Music has slowly and subtly changed into different styles and genres over the years. If AI was creating music fifty years ago, would we even have rap, dance, or Nu Metal today? Would Garbage exist today? The Beatles? They Might Be Giants? Your favorite music acts?

If AI music creation catches on too strongly, we may never see new music innovations. Everything will come from what has already been created, just changed. No new entries into the grand soup of artistry. Just rehashes.

Now that I think about it, I think some people still have it in their blood, like I do. The urge to write a song is sometimes unignorable. Sometimes I wake up in the morning humming a song that does not exist. I kind of feel like a loser nowadays because I am not in a band, creating music with others. But it's so incredibly difficult, seemingly impossible, to find people who want to do what I do. I have a few friends from my high school days, from my old bands, who understand and feel the same way.

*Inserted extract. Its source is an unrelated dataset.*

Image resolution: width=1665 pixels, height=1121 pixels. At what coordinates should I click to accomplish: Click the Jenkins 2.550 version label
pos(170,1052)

We write stuff on and off sometimes, just for fun. That helps with my mental health sometimes.

Hopefully, people like me will still write music, despite AI.

Talking about AI animation, it is so tempting for me to use AI to visually tell the story I want to tell in writing. The book I have been working on for over a decade, on and off, could be told as an animated movie, or something similar. I'd make it in the animation style of the old Dungeons and Dragons cartoon, or maybe the newer Avatar: The Last Airbender series. I could make it quickly, and not need real artists. It sounds like a really fun endeavor. No gatekeepers, as Gonch has mentioned.

But then I am crapping on someone who has animation creation in their blood. They take a look at what I am doing, and have no reason to live anymore. I'd totally understand that.

I'm rattling on like Trump at a Christmas party. No AI was used in the creation of this post.